少し埃をかぶった“12誘導心電図モニター”。
※12誘導心電図(じゅうにゆうどうしんでんず)
…心臓をいろんな方向からくわしく見ることができる特別な心電図。
読みとるのはかなり難しいけれど、すごく役立つ検査。
「病棟にはもっと新しいのがあるのに……なんでこんなの、まだ置いてるんだ?」
ジッと見つめて、ため息。
「……いやいや、心電図とか、もう考えたくないってば」
そのときだった。
【ピッ……】
「……は?」
誰も触っていないのに、心電図モニターが起動した。
赤いランプがふわりと灯る。
「押してない!押してないぞ、俺!!」
画面に、じわじわと波形が映りはじめる。
「うわっ……!波形!?な、なんで!?
誰もつないでないのに……なんで映ってんの!?」
そのとき――声が聞こえた。
「それ――あなたの心臓の動きよ」
どこか優しくて、嬉しそうな、少女の声。
「Ⅰ、Ⅱ、aVFと、V4〜V6誘導でP波が陽性。
aVRでは陰性……ふふっ。

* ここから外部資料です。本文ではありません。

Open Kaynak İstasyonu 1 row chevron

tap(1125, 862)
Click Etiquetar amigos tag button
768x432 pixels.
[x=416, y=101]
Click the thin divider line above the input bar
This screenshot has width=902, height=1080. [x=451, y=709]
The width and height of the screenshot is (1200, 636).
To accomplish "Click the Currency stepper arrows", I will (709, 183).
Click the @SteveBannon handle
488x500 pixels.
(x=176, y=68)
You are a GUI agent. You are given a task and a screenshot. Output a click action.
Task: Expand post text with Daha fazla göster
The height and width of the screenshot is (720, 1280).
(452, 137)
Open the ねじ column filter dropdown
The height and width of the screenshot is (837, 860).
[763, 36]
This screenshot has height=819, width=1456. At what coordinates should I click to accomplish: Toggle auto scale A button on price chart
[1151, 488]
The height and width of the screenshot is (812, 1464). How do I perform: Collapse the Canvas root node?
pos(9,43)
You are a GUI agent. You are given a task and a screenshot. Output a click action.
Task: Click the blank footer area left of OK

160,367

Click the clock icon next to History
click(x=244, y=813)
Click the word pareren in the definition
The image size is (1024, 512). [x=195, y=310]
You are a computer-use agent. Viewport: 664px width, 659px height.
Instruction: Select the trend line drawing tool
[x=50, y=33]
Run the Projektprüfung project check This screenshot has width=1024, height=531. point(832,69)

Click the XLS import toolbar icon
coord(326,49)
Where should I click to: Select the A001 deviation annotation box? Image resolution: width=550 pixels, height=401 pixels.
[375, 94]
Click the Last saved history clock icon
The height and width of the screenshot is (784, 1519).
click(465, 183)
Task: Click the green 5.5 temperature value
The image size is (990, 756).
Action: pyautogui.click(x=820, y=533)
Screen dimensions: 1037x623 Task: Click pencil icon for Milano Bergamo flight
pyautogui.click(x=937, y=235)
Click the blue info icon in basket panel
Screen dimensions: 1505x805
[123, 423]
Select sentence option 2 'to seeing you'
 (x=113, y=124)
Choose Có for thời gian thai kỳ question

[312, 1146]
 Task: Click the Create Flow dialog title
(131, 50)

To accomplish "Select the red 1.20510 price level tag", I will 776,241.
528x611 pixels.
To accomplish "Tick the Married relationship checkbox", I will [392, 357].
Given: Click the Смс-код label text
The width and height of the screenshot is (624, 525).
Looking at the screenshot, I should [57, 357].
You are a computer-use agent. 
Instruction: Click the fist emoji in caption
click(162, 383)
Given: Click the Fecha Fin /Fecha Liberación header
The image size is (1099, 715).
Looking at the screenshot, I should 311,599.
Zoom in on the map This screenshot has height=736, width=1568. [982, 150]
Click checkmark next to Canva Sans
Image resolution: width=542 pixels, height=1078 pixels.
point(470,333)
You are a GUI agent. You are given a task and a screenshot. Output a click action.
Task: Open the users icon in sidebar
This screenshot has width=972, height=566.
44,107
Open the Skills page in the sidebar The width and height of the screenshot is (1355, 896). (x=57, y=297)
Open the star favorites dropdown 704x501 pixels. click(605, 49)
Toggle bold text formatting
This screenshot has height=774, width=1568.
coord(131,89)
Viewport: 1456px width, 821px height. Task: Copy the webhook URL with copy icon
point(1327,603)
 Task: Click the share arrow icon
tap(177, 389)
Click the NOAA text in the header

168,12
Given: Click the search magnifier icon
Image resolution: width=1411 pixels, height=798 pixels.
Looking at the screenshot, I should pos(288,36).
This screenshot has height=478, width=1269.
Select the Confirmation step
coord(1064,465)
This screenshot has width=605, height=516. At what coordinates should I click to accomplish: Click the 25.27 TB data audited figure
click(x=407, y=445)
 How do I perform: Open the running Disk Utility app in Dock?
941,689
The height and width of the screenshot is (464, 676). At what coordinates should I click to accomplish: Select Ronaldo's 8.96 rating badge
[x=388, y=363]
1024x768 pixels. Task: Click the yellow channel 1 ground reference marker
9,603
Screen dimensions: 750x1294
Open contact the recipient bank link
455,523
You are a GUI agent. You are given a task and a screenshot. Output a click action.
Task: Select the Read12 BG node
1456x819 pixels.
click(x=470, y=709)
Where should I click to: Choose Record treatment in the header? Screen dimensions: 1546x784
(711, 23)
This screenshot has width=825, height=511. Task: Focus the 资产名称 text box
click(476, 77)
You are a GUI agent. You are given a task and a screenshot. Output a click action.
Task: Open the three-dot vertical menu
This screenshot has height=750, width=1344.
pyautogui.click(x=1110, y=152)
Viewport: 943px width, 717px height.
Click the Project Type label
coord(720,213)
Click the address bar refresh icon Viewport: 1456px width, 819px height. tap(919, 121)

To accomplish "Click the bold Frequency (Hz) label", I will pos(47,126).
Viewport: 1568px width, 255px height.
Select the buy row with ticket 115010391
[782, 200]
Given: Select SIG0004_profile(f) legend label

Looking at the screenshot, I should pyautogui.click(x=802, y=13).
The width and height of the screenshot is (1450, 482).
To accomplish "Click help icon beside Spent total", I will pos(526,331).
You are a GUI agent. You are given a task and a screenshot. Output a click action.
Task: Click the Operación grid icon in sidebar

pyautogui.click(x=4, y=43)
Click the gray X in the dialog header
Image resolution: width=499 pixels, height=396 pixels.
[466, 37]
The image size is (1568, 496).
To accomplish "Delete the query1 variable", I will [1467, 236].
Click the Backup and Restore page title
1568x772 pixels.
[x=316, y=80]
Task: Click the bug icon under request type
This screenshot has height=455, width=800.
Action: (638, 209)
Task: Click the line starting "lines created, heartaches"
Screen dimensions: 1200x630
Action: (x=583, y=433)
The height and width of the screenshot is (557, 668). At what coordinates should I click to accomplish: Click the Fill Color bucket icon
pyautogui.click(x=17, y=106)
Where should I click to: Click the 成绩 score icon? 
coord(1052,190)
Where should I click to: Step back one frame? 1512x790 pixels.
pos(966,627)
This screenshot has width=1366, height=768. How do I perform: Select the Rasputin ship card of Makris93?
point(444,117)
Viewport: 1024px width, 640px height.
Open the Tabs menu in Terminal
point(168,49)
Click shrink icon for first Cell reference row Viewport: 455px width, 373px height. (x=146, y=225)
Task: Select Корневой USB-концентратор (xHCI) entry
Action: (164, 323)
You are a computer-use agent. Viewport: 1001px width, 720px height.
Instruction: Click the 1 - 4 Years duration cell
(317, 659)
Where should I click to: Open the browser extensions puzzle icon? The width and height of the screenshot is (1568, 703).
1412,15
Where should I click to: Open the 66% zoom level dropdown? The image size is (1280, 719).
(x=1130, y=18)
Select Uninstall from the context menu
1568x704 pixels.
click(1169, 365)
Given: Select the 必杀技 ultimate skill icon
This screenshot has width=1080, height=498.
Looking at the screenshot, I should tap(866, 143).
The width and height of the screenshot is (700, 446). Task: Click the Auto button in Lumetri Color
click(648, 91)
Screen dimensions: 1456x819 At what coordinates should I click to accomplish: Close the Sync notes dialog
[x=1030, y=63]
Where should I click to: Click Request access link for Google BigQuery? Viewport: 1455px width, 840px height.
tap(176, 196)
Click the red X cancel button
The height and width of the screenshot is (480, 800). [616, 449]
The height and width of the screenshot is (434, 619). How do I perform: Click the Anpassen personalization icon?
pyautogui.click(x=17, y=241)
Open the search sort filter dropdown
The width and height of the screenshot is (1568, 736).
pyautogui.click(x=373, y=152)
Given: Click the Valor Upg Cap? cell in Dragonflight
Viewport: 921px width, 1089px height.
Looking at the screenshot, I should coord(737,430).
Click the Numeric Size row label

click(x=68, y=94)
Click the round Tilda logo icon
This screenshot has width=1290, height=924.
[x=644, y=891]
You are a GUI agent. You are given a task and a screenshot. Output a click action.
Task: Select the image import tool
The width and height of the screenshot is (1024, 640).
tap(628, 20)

典型的な“洞調律”ね」
※Ⅰ、Ⅱ、aVF、V4〜V6、aVR...心電図で見る、いろんな角度の線。
「脈拍は……だいたい150回/分。これは、“洞性頻脈”よ」
※洞性頻脈...心臓が速く動いているサイン
「……え?」
ゆっくりと、僕は後ろを振り返った。
***
心電図モニターから漏れる淡い光のなかに――
ふわりと浮かぶ、白衣の少女。
「私のことが見える人、久しぶり。
……ちょっと嬉しいかも」
少女はにっこりと微笑んだ。
僕は、驚きと混乱のまま、立ち尽くしていた。
(この瞬間、確かに思った)
これは夢だ。幻覚か、悪い冗談か――
でも。
(これが、僕と“少女”の出会いだった)
(そしてここから――)
(僕の“非日常”が始まった)
(まさか、心電図で人生が変わるなんて……
このときの僕は、まだ想像もしていなかった)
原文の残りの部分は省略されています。